In the revised manuscript, we performed cellular fractionation in the presence of the PRMT inhibitors with and without actinomycin D treatment. This experiment demonstrated that the intron decay for our candidate introns is localized to the nucleoplasmic and chromatin fractions—consistent with nuclear detention (new Figure 6e). We also tried alternative approaches using 5-ethynyl uridine labeling of nascent RNA; however, these experiments had large technical hurdles. We hope to optimize and implement such approaches for future study.

5. In figure 4, the authors identify a post-translational mRNA interactome by isolating polyA+ RNA from chromatin. Overall, this is a really great undertaking with potentially high impact. However, few of the dots are connected for us in the context of this experiment. The rationale is that previous studies suggest retention of transcripts on chromatin. The interpretation of this figure is that PRMT inhibitors shift proteins aberrantly in and out of the chromatin-proximal polyA+ pool. To make this interpretation, it would be necessary to analyze all of the polyA+ interacting proteins in nucleoplasm and compare them with the pool of interactors in the chromatin fraction. Otherwise, other less direct interpretations could come into play. It is unclear how specific the polyA+ RNA isolated in this experiment is; how can we distinguish between background binding and polyA+ RNA specifically retained on chromatin due to continued processing? It would be great if the authors undertook some orthogonal experiments, e.g. through imaging, to characterize the localization patterns of snRNPs and CHTOP relative to one another and to chromatin/nascent transcripts in the presence and absence of the inhibitors.
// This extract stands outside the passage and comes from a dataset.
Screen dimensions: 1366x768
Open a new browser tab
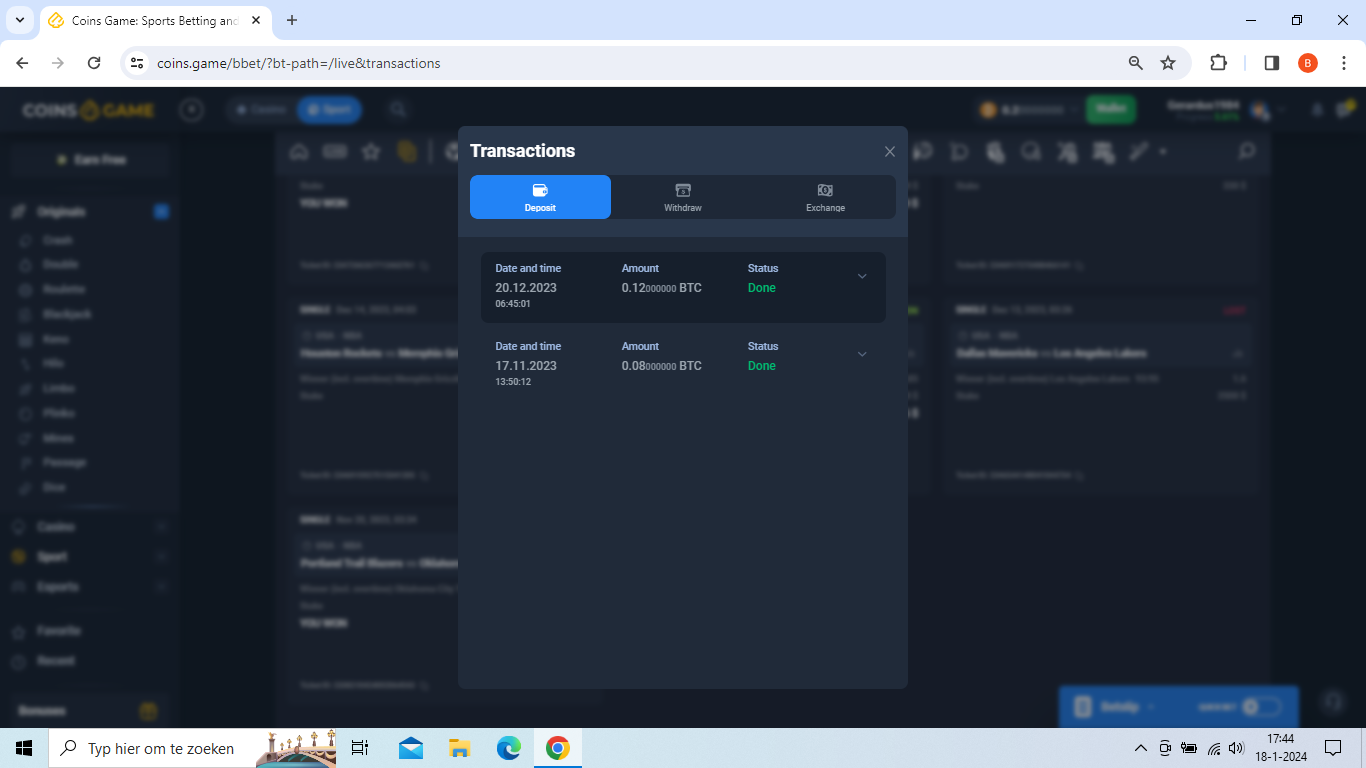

We recognize the reviewer’s interest in our important experiment and that understanding how arginine methylation regulates the distribution of proteins between the nucleoplasm and chromatin fractions is important. We addressed this critique by probing the cytoplasmic, nucleoplasmic, and chromatin fractions by western blotting (shown in new Figure 6c). We and others hope to address this with higher resolution in our future work.